Caught the pilot of Lie to Me, Fox’s new series of procedural pieces based on folks who are monstrously good at reading expressions (based on some real claims by someone who gets hired by law enforcement, but I don’t know if there’s any more truth behind it than the truth behind the psychic detectives.) And what the pilot established is that this will be a procedural series based around folks who are monstrously good at reading expressions. Oh, they tried to give the lead a bit of House-like attitude, but it’s really later episodes that will tell us whether they know what to do with what they have. Not so bad that I won’t watch another one, but not so good that I have high anticipation for what is to come.

Published in: on January 25, 2009 at 11:35 pm  Leave a Comment  

Why the Oscars are no longer fun for me to watch

Out of the 11 films nominated for the top three Oscar categories (picture, actor, actress), I have seen only one, nominated for one Oscar among those categories (Slumdog Millionaire). So there’s no way that I can root for anything. And that’s one more film than my wife has seen.

On the other hand, I’ve seen all three films nominated for Best Animated Feature. That’s what comes of living with a four year old.

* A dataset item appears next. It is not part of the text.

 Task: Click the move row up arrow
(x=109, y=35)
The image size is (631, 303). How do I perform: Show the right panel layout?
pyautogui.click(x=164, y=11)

Really, of all the non-animated picture nominations, the only things I’ve seen are Slumdog, Dark Knight, and Tropic Thunder… and the last was seen on DVD.

Published in: on January 23, 2009 at 7:58 pm  Leave a Comment  

Not what he flubbed

Various sources are, of course, reporting that the Chief Justice flubbed when the tried to lead Barack in saying “I will execute the office of President of the United States faithfully …”

And yes, that is a flub. And yes, he did flub. But folks are paying so much attention to part of the flub (the incorrect placement of “faithfully”), they’re missing the other part: he said “President to the United States”, not “of”.

And let us note that’s not some random oath. The words of it are in the Constitution… the document which the Chief Justice is supposed to be a rather key authority on.

Published in: on January 20, 2009 at 1:44 pm  Leave a Comment  

Good

That’s better.

Published in: on January 20, 2009 at 10:05 am  Leave a Comment  

The series I wish they hadn't cancelled…

…it’s the Washington Mutual ads. For those of you not in a WaMu banking area, they ran a series of ads where a comfortably dressed sharp-looking young black man was running things with his young crew, and all the stodgy old three-piece-suited white-guy bankers with all their old ways of doing things were locked in “the banker bin”.

So what would they be doing now? The hip young banker and his hip young ways seem to have destroyed the bank, to the point where they were subject to an emergency buyout by Chase. That bin full of stodgy bankers who were doing old-style banking things like not loaning money to people who couldn’t afford it, and by making money off of the interest from their loans rather than by selling investment loan bombs, turn out to have been the smart ones… but there they sit, helpless in the bin, as the hip young crew are overrun by the Chase Invaders.

Published in: on January 11, 2009 at 12:46 pm  Leave a Comment  

The little lies of "All New"

The phrase “all new” has long been abused on TV. If it is to be meaningful at all, it must have some definition. But back when shows occasionally did “clip” episodes (which seems to have fallen by the wayside for fiction series), they would still be labeled as “all new”, even when 75% of the content was recycled. I could see the argument for “new”, but not for “all new”.

But tonight, I was watching a show on MyNetworkTV. Yes, that’s hard to believe, but true; they have some World Magic Awards, which probably isn’t anything serious as award goes, but it was an excuse to watch magic acts (if really poorly filmed at times; constantly switching angles and going for the wide shot on someone doing quick little tricks doesn’t work.) And hey, it was hosted by Neil Patrick Harris, whom we like. But an ad came on for an episode of The Twilight Zone. An “all new” episode. And that caused us pause, because I thought that if MyNetworkTV were doing new TZs, I’d’ve heard.

So I checked. They’re not doing new TZs. They’re rerunning the 2002 series. And now I’m left wondering if they’re lying on purpose… or just rerunning the ads that UPN used when the series ran the first time.